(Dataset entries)
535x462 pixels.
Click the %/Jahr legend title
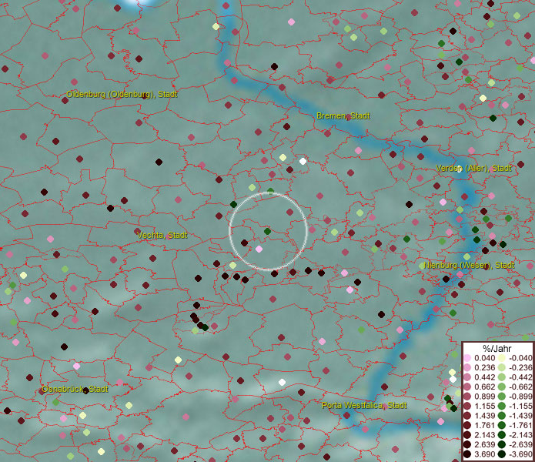coord(497,349)
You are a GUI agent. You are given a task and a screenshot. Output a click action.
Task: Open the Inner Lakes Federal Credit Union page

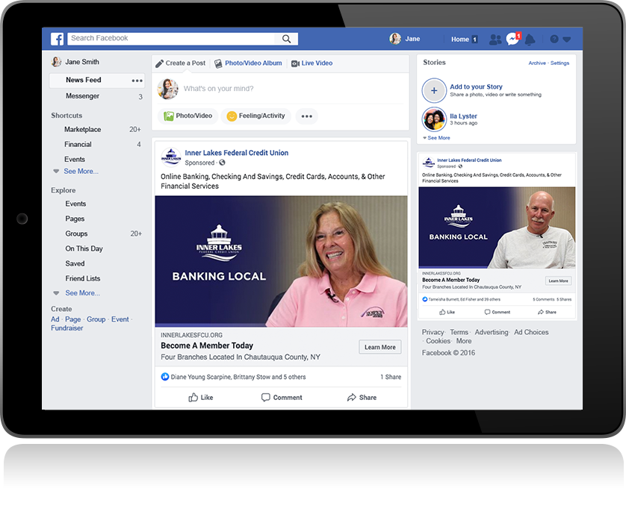pos(236,152)
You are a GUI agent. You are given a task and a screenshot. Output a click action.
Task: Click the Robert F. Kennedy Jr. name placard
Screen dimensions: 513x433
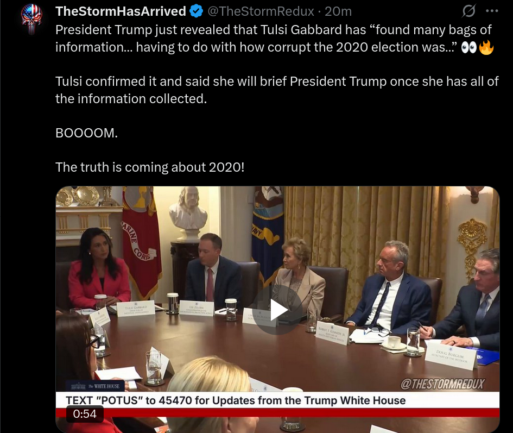332,333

* _Action item_: Please repeat the data above exactly as it appears, pictures excluded.

* _Response for this exercise_:
535x462 pixels.
Click the %/Jahr legend title
coord(497,349)
You are a GUI agent. You are given a task and a screenshot. Output a click action.
Task: Open the Inner Lakes Federal Credit Union page

pos(236,152)
You are a GUI agent. You are given a task and a screenshot. Output a click action.
Task: Click the Robert F. Kennedy Jr. name placard
Screen dimensions: 513x433
332,333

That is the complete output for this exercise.